Schilling Pfennige als Bezahlung
Der Maler Lutersee erhielt 1489 für einen Wappner, den er an das Obertor gemalt hatte, fünf Pfund Schilling Pfennige. Es handelte sich dabei um die Figur eines bewaffneten Kriegsknechts oder Ritters, der ein Wappenschild hält. Noch im selben Jahr erfolgte laut Erkenntnissen der Archivarin eine weitere Auszahlung an Lutersee für zwei Schilde am Obertor, für die er ein Pfund und 15 Schilling Pfennige erhielt. Sein Kollege Peter Tagbrecht beendete die Arbeit mit einer gemalten Blume an der Fassade des Tors.
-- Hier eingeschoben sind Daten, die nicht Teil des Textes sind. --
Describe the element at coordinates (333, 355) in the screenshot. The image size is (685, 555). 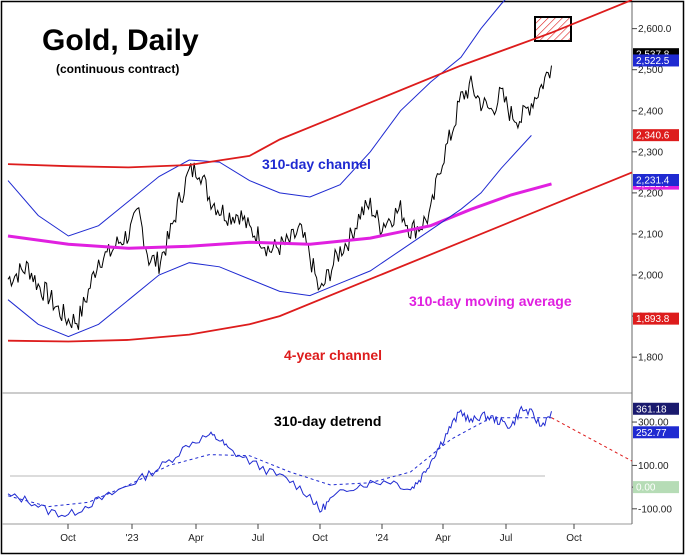
I see `annotation-4-year-channel: 4-year channel` at that location.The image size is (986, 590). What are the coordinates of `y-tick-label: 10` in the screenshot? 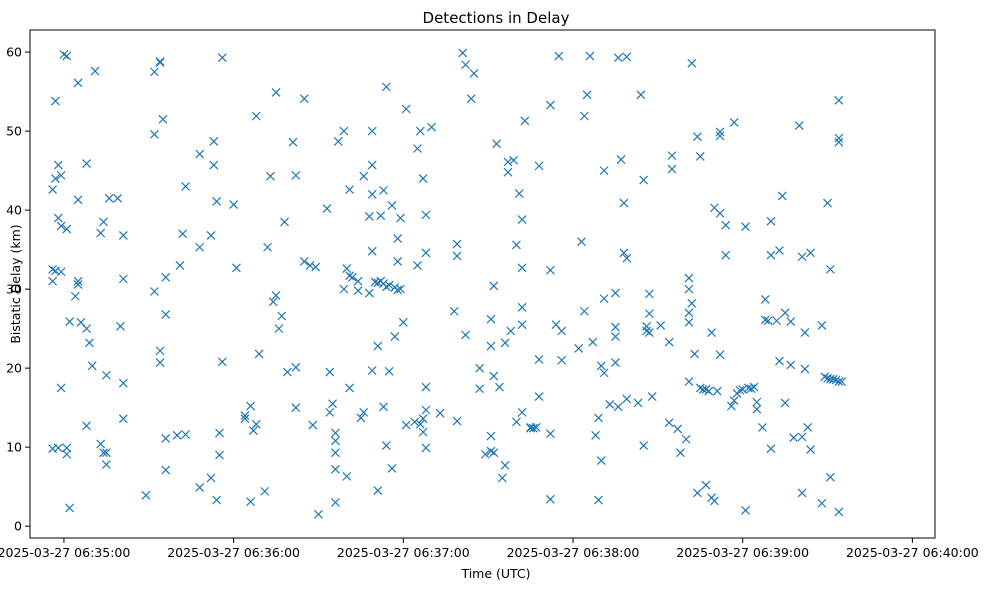 It's located at (14, 448).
Dass nach dem Gemalten Turm ausgerechnet das Obertor im 15. Jahrhundert eine besonders auffällige Bemalung erhielt, muss nach Meinung der Archivarin einen besonderen Grund gehabt haben.Der Habsburger König Maximilian I. war 1489 von seinen vorwiegend burgundischen Aufenthalten endgültig ins Reich zurückgekehrt und sollte alsbald seine Residenz in Innsbruck aufschlagen. Nachdem er 1490 Herr von Tirol und Vorderösterreich geworden war, musste die Stadt damit rechnen, dass sich Maximilian zukünftig des Öfteren in seiner günstig gelegenen Reichsstadt Ravensburg aufhalten würde. Genau das trat bereits zwei Jahre später ein, genauso wie 1510 und 1515.
Hommage an Maximilian I.
Maximilian I., der den Beinamen „der letzte Ritter“trug, war dem Turnierwesen besonders zugetan. Eine Leidenschaft, der die beiden Ritter Rechnung trugen. Der spätere Kaiser bevorzugte beim Turnieren das so genannte Rennen, einen gefährlichen Reiterzweikampf mit Halbharnisch und scharfer Lanze – symbolisch dargestellt durch den linken Ritter auf dem Obertor.
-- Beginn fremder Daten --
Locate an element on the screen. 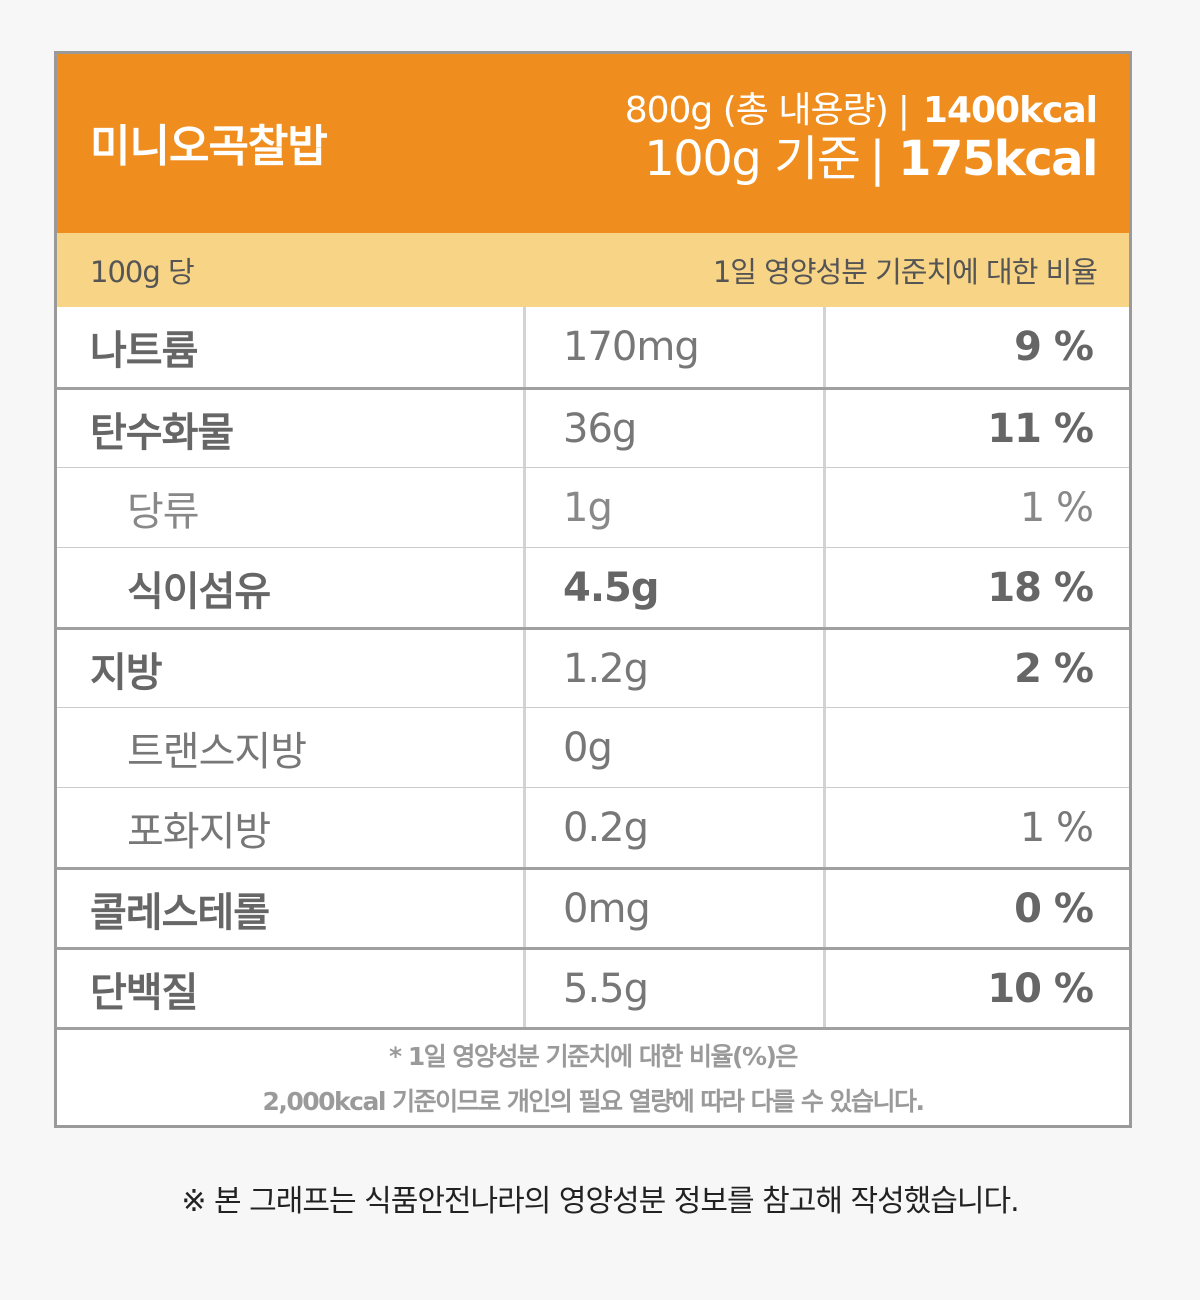  nutrient-name: 트랜스지방 is located at coordinates (292, 748).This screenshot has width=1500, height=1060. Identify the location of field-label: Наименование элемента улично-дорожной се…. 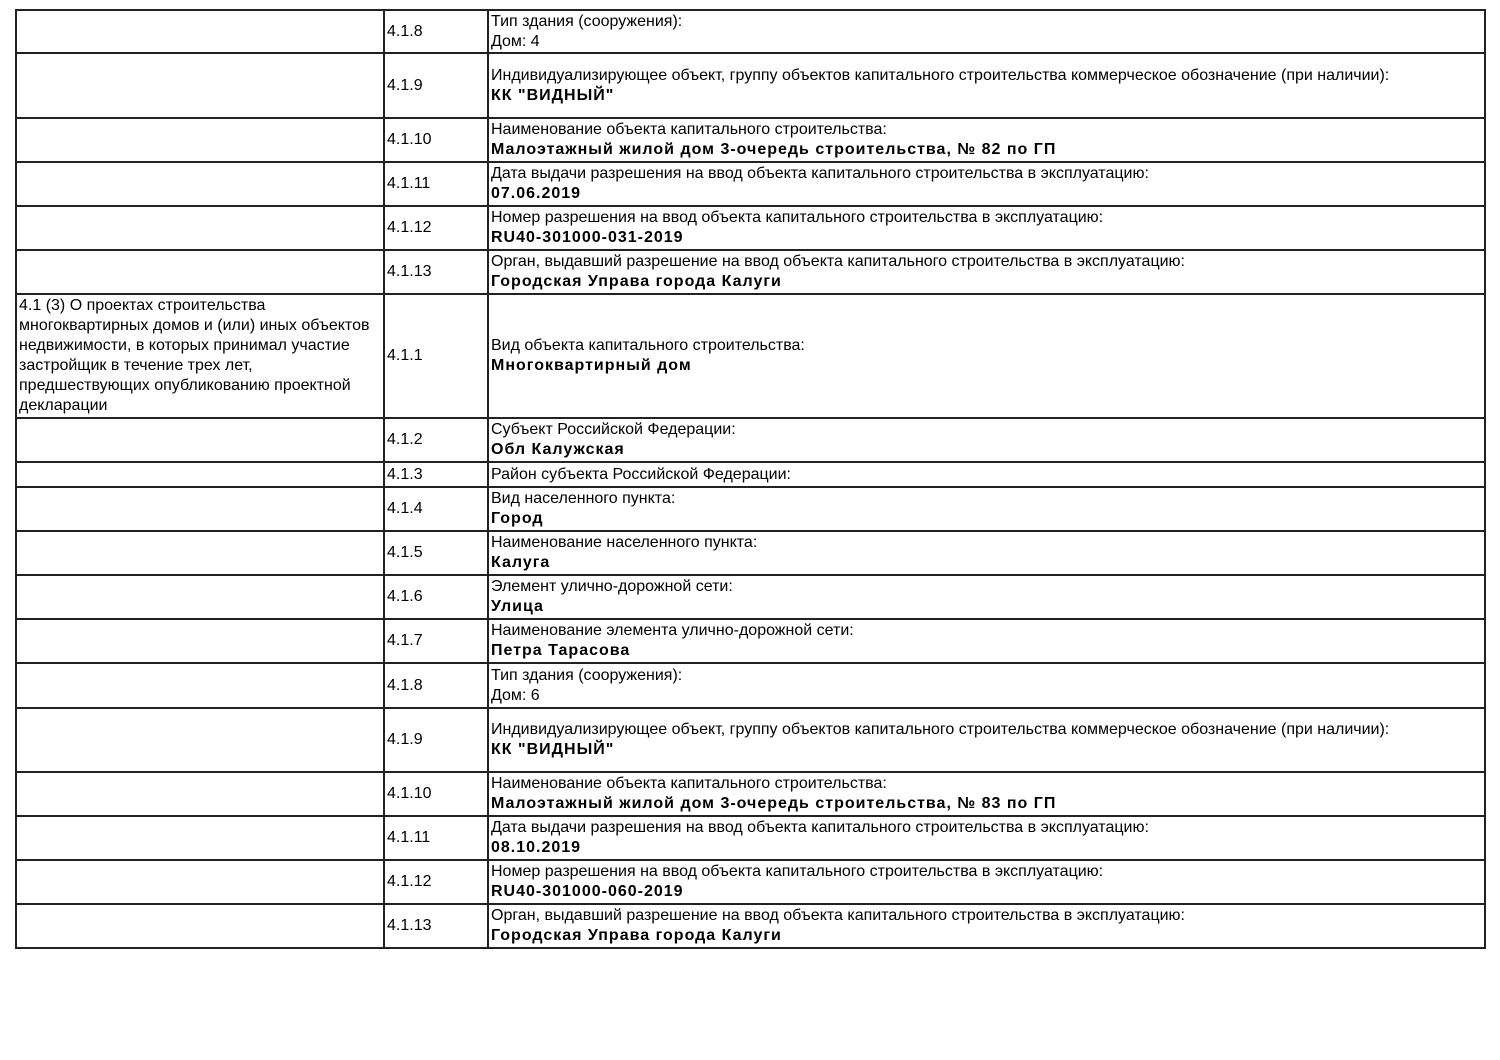
(672, 630).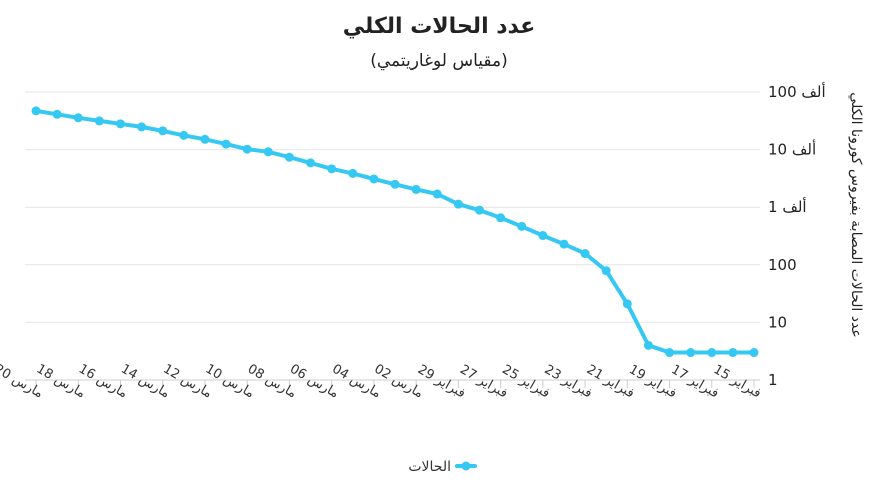  What do you see at coordinates (797, 92) in the screenshot?
I see `y-tick-label: 100 ألف` at bounding box center [797, 92].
Sein Kopf war mit einem sogenannten Schaller oder Rennhut geschützt, der im Gegensatz zum Helm kein Visier hatte. Der so im Rennzeug dastehende Ritter trägt ein Schild mit dem Wappen des Heiligen Römischen Reiches Deutscher Nation und könnte laut Mitteilung des Stadtarchivs damit direkt auf den damaligen König Maximilian anspielen.
Der auf der rechten Seite dargestellt Ritter, der einen Stechhelm mit aufgeklapptem Visier trug, verkörpert hingegen den Vertreter des traditionellen Reiterzweikampfs mit stumpfer Waffe. Sein Schild zeigt das Wappen der Reichsstadt Ravensburg.
Restaurierung 1885
Da diese vier Meter hohen Ritter 1885 nur noch schemenhaft in Umrissen zu erkennen waren, riefen kunstsinnige Bürger ein Komitee ins Leben, das die Wiederherstellung dieser alten Malereien zum Ziel hatte.
Ein Münchner Künstler fertigte daraufhin nach einer fotografischen, hand-kolorierten Vorlage ein Ölbild an, das die rekonstruierten Rittergestalten darstellte. Dieses Ölbild wurde für Spendenzwecke im Schaufenster der Dorn´schen Buchhandlung ausgestellt. Heute befindet es sich im Fundus des Museums Humpisquartier. Nach dreiwöchiger Restaurierungsarbeit konnten die Kunstmalerwerkstätten Lessig und Ranzinger aus München im September 1885 die fertiggestellten Rittergestalten am Obertor in voller Schönheit präsentieren, während der Ravensburger Bildhauer Moriz Schlachter die mit einem Baldachin gekrönte Rankenmalerei um die Tür zwischen den beiden Figuren nach Befund instand gesetzt hatte. Doch die Restaurierung überlebte keine hundert Jahre.